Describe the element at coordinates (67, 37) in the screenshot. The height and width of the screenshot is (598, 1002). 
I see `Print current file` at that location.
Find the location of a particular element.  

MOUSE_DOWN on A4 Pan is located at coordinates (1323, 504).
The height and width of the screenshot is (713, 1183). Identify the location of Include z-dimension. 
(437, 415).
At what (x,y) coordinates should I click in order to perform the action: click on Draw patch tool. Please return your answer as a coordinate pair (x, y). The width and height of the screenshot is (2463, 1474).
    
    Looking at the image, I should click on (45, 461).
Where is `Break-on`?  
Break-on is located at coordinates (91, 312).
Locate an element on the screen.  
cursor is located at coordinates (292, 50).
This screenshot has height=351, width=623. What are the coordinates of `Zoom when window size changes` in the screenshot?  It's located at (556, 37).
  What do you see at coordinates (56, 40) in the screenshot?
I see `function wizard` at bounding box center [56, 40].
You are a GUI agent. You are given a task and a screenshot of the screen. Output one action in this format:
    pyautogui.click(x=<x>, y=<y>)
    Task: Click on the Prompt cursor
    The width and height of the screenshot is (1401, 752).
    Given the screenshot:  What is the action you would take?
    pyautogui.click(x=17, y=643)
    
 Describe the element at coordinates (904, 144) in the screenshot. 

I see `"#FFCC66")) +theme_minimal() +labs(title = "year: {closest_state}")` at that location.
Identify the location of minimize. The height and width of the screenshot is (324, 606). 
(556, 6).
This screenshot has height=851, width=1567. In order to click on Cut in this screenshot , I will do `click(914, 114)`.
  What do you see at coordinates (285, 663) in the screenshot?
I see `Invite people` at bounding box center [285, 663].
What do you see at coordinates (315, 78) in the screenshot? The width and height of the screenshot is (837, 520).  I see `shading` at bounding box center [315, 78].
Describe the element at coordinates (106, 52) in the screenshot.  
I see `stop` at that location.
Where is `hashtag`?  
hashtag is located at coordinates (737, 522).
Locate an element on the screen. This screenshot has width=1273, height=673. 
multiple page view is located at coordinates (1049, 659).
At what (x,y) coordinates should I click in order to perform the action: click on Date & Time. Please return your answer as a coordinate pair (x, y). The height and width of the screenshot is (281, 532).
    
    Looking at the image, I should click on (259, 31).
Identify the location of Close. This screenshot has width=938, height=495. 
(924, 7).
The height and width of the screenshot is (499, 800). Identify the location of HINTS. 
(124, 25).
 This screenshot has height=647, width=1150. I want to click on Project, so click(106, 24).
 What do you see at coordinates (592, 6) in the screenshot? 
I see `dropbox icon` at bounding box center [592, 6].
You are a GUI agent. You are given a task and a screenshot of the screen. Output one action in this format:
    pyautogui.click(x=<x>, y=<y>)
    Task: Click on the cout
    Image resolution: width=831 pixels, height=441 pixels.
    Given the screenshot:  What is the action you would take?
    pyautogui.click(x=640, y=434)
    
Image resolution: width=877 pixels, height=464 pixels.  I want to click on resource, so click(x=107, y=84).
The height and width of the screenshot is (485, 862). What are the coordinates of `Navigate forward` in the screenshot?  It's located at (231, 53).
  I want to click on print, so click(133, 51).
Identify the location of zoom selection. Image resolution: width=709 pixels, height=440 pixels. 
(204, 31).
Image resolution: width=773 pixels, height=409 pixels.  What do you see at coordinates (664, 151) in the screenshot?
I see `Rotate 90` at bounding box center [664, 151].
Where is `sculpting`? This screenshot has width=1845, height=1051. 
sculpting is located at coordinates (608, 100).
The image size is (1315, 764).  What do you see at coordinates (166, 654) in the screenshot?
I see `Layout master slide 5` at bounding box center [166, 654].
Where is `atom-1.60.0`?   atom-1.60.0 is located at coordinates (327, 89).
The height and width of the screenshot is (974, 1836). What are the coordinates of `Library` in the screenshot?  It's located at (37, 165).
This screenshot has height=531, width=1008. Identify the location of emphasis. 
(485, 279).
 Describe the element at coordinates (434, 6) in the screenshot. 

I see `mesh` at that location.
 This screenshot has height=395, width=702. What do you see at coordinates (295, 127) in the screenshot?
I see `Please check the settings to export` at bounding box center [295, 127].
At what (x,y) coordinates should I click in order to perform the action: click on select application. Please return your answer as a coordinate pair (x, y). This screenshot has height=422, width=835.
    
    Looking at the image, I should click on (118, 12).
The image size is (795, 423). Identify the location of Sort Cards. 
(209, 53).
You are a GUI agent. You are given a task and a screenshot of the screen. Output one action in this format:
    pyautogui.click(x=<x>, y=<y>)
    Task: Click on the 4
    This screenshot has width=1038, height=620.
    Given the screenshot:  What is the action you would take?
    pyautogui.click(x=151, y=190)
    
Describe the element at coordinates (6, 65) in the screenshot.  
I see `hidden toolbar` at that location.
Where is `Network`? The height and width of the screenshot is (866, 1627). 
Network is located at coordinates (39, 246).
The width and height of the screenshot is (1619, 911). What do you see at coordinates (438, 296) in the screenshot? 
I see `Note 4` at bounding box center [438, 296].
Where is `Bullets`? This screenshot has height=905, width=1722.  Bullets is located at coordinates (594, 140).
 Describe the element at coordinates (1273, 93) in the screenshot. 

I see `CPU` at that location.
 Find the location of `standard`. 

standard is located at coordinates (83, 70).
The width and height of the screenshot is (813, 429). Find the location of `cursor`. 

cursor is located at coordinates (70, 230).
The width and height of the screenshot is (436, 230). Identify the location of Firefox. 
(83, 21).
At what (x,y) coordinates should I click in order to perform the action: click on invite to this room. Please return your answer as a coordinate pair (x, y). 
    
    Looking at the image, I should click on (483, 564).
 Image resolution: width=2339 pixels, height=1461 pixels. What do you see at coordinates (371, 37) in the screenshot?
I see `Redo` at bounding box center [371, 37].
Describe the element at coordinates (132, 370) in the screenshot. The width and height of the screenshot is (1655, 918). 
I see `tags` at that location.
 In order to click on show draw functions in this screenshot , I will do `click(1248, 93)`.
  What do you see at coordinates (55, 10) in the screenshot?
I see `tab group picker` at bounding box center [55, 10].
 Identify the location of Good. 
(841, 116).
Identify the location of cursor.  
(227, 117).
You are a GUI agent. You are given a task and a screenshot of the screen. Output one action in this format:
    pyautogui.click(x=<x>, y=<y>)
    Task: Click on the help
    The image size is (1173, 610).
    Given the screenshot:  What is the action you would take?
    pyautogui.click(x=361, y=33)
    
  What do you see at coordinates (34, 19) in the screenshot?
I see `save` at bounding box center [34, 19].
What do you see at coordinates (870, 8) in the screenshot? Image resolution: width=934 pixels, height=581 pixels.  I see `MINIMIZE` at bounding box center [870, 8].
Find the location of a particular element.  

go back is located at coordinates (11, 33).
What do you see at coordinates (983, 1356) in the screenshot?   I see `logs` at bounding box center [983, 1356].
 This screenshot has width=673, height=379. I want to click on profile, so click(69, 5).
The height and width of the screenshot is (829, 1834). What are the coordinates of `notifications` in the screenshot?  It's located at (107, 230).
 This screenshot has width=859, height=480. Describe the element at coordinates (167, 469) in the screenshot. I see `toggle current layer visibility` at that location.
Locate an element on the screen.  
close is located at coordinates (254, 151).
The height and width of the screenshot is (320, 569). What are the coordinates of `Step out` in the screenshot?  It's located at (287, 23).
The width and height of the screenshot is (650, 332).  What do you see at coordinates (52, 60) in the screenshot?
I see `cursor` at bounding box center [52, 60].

**Task directions**
Please copy everything from "The width and height of the screenshot is (650, 332)." down to the end of the records, substituting "size" for "width and height" and leaving all else unchanged.

**Answer to this problem**
The size of the screenshot is (650, 332).  What do you see at coordinates (52, 60) in the screenshot?
I see `cursor` at bounding box center [52, 60].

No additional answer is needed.